Making Sense of Pennsylvania’s Stubbornly Deadlocked Polls

Pennsylvania has been one of the keys to the Electoral College for decades, but this year it has reached Ultimate Swing State status. Nate Silver lists Pennsylvania as the most likely tipping-point state for either Kamala Harris or Donald Trump to achieve victory on Election Night, surpassing other perennials like Michigan and Wisconsin.

Both campaigns are treating the state as essential, flooding it with staff, money, and endless ads to prod exhausted voters to the polls and take home its 20 electoral votes. So which candidate is in a better place to do so? To get a sense of how things look in the Keystone State, I spoke with Berwood Yost, the director of the Center for Opinion Research at Franklin & Marshall College, who also runs the college’s closely watched poll.

The FiveThirtyEight averages have Kamala Harris with a 0.7 percent lead in the state right now. I know the latest F&M poll in August showed her up three in August, but do you see the race as the 50-50 proposition it’s being portrayed as?
The last two cycles have been exceedingly narrow races — a 1.2 percent margin and 82,000 votes last time around, and fewer than that in 2016. So history suggests that this will be close. There’s a good many Trump supporters here — we have a lot of white working-class voters, which is the base of his appeal. But I’ve also written about the fact that Trump is a known commodity. Is he at his ceiling or his floor in the polling? I think that remains unanswered.

*****

# [COMPLETE THE FOLLOWING]
A: According to the article on Pennsylvania's polls, who directs the Center for Opinion Research at Franklin & Marshall College?
B: Pull the passage of the article on Pennsylvania's polls from "The FiveThirtyEight averages" to "that remains unanswered." word for word.

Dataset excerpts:
*****

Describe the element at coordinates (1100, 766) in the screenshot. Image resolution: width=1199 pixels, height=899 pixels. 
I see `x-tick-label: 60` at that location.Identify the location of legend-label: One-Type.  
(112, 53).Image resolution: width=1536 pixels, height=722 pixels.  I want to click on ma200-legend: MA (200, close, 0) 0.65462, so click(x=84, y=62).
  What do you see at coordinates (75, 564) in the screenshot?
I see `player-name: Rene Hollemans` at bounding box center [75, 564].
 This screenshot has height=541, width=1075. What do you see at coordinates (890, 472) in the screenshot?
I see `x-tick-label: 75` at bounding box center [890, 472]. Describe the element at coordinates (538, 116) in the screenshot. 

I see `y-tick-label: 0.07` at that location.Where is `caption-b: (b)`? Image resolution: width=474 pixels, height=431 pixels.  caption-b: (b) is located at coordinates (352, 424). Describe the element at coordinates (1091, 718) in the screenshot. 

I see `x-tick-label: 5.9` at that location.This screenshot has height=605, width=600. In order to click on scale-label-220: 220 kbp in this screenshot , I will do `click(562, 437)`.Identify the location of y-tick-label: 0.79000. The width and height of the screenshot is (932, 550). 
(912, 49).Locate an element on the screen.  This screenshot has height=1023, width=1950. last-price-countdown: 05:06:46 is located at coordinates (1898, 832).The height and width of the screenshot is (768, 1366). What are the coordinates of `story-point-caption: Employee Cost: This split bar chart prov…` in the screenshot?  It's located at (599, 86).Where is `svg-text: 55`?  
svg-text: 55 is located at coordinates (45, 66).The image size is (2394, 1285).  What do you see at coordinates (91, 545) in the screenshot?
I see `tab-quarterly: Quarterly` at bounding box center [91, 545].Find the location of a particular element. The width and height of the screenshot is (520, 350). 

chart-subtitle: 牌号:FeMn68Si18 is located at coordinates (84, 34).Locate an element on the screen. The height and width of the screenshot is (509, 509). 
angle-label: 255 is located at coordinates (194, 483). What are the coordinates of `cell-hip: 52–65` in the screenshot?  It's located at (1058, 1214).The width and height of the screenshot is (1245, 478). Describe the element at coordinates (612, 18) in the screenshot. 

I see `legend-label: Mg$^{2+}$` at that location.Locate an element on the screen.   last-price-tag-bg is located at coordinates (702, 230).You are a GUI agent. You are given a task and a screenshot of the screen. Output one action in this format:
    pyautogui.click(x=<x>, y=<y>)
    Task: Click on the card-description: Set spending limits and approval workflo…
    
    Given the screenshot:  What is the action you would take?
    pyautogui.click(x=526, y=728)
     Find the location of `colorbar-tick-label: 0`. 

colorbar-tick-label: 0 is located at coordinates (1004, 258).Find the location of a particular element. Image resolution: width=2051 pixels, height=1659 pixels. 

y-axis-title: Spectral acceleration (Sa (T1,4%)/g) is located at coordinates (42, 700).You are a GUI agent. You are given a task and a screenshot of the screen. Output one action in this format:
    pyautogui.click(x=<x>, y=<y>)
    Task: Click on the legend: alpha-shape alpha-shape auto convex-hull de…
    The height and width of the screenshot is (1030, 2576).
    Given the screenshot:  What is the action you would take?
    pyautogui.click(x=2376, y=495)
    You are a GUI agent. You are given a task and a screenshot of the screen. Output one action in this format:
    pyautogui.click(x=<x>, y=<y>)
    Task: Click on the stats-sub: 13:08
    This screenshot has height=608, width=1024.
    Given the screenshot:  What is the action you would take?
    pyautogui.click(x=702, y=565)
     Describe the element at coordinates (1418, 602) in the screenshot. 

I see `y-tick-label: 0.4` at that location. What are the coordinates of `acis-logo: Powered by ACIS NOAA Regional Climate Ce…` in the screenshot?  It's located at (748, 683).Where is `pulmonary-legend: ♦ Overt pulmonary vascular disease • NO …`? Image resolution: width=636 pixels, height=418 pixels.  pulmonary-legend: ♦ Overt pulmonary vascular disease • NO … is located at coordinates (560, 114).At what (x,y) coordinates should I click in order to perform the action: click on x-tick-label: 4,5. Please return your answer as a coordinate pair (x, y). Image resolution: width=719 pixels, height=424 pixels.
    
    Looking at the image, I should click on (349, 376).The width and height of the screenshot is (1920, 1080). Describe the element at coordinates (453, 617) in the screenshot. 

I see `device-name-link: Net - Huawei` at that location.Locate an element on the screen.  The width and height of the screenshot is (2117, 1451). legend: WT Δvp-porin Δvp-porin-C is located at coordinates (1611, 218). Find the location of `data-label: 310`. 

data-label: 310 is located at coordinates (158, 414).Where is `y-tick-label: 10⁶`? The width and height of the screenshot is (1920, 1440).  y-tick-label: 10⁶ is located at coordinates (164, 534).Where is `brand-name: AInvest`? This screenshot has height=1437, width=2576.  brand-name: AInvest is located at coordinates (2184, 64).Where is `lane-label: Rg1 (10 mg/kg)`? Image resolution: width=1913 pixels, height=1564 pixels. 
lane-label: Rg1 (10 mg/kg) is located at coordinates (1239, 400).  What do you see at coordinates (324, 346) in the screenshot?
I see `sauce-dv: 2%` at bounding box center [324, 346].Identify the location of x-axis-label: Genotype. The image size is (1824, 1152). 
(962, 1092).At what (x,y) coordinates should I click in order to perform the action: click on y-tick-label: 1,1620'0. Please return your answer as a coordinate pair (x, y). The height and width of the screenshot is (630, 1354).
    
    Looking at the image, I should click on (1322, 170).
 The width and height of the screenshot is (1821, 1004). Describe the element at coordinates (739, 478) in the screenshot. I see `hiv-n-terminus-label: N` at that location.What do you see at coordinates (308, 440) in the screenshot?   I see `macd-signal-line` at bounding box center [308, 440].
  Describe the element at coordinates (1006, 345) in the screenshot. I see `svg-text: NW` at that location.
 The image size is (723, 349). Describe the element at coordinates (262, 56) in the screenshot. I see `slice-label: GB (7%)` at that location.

*****

# [ANSWERS FOR EACH ITEM]
A: Berwood Yost

B:
The FiveThirtyEight averages have Kamala Harris with a 0.7 percent lead in the state right now. I know the latest F&M poll in August showed her up three in August, but do you see the race as the 50-50 proposition it’s being portrayed as?
The last two cycles have been exceedingly narrow races — a 1.2 percent margin and 82,000 votes last time around, and fewer than that in 2016. So history suggests that this will be close. There’s a good many Trump supporters here — we have a lot of white working-class voters, which is the base of his appeal. But I’ve also written about the fact that Trump is a known commodity. Is he at his ceiling or his floor in the polling? I think that remains unanswered.